Why don't any of you armchair PDs who know that everything radio is doing is wrong and all the research is wrong put your money where your mouth is and either try to become a major market PD or buy a station and prove it? Just walk in and say you don't believe in research, you don't need it because you "just know". Play your 10,000 B sides, become number one in all demographics and make lots of money? You don't think if doing it your way would result in ratings and sales orders coming in the door radio stations wouldn't already be doing it?

Because I'm not an idiot. If I had the resources to buy a radio station, I'd use them to buy a bar/restaurant. If I'm going to invest my money in something, it'll be something I love doing.
 
The proof is in the pudding. Any research method that produces false data must be flawed. One need not know what the method is. All one needs is to see the results. If the results are flawed, then that proves that the research method is flawed.

So, because you don't like the songs a consensus of actual radio listeners select, the data is false?

No, they are expecting GOOD MUSIC.

But that's not the way listeners express themselves in one-on one interviews. They say things like "I like hearing my favorite songs" and "I like that I can sing along with all the songs" and so on. In other words, familiar favorites.

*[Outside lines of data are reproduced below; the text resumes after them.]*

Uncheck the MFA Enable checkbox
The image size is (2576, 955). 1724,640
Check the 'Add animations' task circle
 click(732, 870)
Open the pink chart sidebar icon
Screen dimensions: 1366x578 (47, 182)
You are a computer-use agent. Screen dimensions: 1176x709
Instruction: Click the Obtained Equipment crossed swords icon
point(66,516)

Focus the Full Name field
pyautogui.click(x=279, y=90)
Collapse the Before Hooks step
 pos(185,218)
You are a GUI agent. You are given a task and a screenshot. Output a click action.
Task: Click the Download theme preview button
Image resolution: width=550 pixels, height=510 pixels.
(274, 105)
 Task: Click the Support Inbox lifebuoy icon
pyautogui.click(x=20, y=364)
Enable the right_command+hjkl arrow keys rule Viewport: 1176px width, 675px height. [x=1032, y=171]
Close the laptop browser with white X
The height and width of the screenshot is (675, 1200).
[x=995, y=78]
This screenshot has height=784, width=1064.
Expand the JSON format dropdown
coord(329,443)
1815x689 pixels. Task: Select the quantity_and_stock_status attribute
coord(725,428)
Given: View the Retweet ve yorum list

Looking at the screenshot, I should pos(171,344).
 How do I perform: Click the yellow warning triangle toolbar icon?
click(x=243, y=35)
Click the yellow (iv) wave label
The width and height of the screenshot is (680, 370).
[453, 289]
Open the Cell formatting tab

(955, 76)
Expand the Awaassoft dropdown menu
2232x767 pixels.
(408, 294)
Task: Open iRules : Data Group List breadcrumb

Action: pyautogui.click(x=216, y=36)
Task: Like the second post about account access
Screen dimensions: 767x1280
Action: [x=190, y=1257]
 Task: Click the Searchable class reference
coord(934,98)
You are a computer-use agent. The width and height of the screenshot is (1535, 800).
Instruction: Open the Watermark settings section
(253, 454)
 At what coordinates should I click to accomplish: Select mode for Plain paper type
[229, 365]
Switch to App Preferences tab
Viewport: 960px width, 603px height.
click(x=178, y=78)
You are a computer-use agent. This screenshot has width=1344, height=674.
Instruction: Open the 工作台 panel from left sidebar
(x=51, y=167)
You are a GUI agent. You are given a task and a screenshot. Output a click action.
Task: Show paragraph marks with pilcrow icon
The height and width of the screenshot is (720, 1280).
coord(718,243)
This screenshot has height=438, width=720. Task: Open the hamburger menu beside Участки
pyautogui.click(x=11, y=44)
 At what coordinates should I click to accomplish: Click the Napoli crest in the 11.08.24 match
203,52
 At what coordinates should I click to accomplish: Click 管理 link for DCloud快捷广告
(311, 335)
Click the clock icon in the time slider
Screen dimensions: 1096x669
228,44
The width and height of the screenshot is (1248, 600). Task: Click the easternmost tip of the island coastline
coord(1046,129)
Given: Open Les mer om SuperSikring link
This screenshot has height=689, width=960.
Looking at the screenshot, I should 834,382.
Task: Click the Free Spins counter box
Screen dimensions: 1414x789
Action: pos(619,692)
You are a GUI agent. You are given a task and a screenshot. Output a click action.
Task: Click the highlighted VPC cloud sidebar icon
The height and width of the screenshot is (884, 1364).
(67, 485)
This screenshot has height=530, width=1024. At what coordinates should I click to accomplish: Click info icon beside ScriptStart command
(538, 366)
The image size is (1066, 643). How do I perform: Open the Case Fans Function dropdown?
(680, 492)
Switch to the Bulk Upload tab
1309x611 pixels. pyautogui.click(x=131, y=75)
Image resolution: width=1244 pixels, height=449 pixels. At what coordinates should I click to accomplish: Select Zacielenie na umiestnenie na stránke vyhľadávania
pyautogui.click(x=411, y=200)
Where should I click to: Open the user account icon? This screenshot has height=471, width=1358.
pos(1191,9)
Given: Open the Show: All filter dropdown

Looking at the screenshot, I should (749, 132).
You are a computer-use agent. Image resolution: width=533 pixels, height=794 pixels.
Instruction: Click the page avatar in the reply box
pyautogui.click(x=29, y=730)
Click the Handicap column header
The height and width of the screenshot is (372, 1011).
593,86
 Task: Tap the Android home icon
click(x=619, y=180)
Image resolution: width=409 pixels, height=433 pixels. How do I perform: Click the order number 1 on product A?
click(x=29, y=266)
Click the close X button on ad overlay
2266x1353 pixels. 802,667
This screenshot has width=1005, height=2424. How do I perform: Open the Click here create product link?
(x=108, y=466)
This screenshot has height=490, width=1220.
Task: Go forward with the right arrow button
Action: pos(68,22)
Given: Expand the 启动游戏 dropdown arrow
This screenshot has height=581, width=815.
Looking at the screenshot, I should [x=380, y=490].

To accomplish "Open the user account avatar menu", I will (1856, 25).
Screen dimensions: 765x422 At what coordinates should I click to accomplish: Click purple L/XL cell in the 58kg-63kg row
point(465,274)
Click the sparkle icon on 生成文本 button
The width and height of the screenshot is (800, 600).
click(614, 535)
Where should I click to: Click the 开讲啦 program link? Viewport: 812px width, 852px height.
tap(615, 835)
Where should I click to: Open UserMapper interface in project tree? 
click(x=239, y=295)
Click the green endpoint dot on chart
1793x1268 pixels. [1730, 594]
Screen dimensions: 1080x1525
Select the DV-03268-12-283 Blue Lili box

And that takes us back to the core of threads like this one. Little by little, terrestrial radio is chasing people away from radio completely!

So, basically because some classic rock station in Pittsburgh did not play the songs you want to hear, you think everyone in radio is incompetent and all stations suck.
 
Because I'm not an idiot. If I had the resources to buy a radio station, I'd use them to buy a bar/restaurant. If I'm going to invest my money in something, it'll be something I love doing.

Now that is humorous. You'd rather be in one of the most failure-prone businesses there is rather than one where a good operator with a decent facility can make good, sustainable cash flows.
 
[No, just the people who are offensive or think they are more deserving of hearing what they want than the rest of the audience. In other words, people like you and Oldies76.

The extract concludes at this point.